Louis Aragon n’a pas eu de mots assez durs contre la poésie de Paul Valéry dans son Traité du style paru en 1928. Il en avait été pourtant un fervent admirateur aux côtés d’André Breton – dont, pour la petite histoire, Valéry fut le témoin de mariage – dans les tout premiers temps du surréalisme. 

« … le vocabulaire abstrait de cet auteur cache surtout une escroquerie préméditée qui a réussi… », accuse Aragon qui se force à ne voir qu’un « truc » dans la célèbre formule de La Jeune Parque : « Je me voyais me voir… » Cette rupture brutale entre les surréalistes et Valéry n’est guère surprenante dans une époque de table rase littéraire où l’auteur du Cimetière marin s’offrait au sacrifice dans le rôle idéal des statues que l’on déboulonne. Pour le dire avec les mots choisis de William Marx : pour toute une génération nouvelle d’écrivains et de poètes qui se donnent alors pour tâche de changer le monde, « Valéry représente une idée de la littérature que l’on veut remplacer ». Dans le cas d’Aragon, il s’agit littéralement d’abattre.

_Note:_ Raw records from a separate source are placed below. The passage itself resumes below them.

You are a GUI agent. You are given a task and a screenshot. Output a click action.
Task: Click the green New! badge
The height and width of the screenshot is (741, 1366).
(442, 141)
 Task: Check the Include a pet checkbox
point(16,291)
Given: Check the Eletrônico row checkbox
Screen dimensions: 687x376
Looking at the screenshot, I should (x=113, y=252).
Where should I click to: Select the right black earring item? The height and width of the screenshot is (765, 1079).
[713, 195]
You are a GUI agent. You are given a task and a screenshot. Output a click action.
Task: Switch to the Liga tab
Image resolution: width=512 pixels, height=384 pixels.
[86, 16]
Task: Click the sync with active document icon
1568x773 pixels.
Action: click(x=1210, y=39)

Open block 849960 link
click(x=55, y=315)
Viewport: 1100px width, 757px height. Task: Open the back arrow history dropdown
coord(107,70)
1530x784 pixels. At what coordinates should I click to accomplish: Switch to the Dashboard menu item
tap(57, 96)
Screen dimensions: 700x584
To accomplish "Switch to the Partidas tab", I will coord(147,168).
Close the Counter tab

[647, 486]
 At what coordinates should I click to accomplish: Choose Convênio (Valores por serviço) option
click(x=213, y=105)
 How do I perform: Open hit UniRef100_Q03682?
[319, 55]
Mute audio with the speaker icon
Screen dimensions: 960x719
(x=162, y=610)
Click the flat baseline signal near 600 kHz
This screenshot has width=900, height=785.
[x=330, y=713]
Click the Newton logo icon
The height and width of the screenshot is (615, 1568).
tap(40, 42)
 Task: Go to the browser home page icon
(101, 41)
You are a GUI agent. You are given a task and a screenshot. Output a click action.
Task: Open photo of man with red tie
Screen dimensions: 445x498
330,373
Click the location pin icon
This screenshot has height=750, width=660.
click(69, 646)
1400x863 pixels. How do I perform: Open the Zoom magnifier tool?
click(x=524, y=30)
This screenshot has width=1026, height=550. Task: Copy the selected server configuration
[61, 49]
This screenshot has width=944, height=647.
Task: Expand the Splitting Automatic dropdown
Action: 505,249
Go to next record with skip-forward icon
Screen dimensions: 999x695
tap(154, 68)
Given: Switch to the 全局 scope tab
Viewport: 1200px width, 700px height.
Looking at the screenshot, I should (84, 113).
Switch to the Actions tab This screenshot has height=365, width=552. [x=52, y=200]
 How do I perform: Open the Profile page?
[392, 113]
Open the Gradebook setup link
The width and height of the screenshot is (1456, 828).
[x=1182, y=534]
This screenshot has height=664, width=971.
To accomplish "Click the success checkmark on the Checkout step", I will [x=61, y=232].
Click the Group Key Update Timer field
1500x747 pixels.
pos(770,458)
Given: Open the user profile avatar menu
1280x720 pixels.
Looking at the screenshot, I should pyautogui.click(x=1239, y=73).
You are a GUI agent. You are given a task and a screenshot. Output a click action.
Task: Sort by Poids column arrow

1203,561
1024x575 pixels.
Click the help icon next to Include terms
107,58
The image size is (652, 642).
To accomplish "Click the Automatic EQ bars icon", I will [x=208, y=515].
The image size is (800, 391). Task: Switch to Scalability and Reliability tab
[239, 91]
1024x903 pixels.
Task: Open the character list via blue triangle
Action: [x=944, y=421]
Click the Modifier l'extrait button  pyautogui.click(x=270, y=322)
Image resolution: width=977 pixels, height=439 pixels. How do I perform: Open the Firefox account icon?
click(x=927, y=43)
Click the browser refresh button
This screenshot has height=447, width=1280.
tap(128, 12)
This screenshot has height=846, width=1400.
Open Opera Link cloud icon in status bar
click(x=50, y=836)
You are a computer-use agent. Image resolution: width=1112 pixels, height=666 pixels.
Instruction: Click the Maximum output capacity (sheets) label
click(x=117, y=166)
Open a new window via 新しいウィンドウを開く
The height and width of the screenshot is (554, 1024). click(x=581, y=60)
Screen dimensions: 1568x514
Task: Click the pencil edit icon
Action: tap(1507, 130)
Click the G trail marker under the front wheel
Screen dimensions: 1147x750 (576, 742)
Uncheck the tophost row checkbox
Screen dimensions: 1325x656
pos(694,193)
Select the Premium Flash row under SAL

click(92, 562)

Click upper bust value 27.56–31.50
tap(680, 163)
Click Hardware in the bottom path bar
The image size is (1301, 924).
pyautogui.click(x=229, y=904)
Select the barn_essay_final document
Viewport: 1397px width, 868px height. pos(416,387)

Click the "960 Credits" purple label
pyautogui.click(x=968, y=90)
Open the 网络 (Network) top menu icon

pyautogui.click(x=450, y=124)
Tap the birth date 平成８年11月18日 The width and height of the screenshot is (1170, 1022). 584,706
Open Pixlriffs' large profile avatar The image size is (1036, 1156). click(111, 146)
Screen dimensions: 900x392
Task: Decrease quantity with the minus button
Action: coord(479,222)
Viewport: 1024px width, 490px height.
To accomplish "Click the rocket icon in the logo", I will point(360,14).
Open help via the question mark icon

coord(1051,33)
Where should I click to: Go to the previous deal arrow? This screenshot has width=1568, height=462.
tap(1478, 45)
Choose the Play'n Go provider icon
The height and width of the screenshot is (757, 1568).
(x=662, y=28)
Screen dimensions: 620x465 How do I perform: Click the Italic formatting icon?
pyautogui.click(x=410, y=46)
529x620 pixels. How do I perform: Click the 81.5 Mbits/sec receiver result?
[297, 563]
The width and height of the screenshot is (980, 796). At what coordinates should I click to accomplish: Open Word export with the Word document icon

Pas de (beaux) quartiers !

« André Gide n’est ni un palefrenier ni un clown : mais un emmerdeur », lit-on dès les premières pages du Traité du style. Le reste à l’avenant. Ou presque. Parce que tout de même, ce livre provocateur ne se réduit pas aux flèches qui font mouche. On y trouve aussi de ces fulgurances qui feront d’Aragon sans conteste l’une des voix majeures de la poésie du XXe siècle. 

Sans conteste n’est peut-être pas le mot juste. J’ai côtoyé dans ma jeunesse journalistique un collègue dont j’avais découvert au hasard d’une conversation littéraire qu’il détestait Aragon. Le seul fait de prononcer son nom le mettait dans un état de fureur indescriptible au point qu’au sein de la rédaction, parler d’Aragon pour déclencher son ire était devenu un jeu. Moi qui brandissais alors Le Musée Grévin comme l’acmé de la poésie de langue française, je ne pouvais trop en vouloir à mon vieux camarade et pour cause : mélomane, il considérait le pianiste Yves Nat, de manière là encore quelque peu radicale, comme le seul interprète digne des monumentales sonates de Beethoven. Ce avec quoi j’étais alors assez d’accord.

« Oui, je lis. J’ai ce ridicule. J’aime les beaux poèmes, les vers bouleversants, et tout l’au-delà de ces vers. Je suis comme pas un sensible à ces pauvres mots merveilleux laissés dans notre nuit par quelques hommes que je n’ai pas connus. J’aime la poésie ».

Sources : Paul Valéry, Cours de poétique, édition de William Marx, Bibliothèque des idées, Gallimard, deux volumes (2023) ; William Marx, Valéry ou la Littérature, cours au Collège de France à écouter en ligne sur le site de l’établissement ; Louis Aragon, Traité du Style, L’imaginaire Gallimard (1996).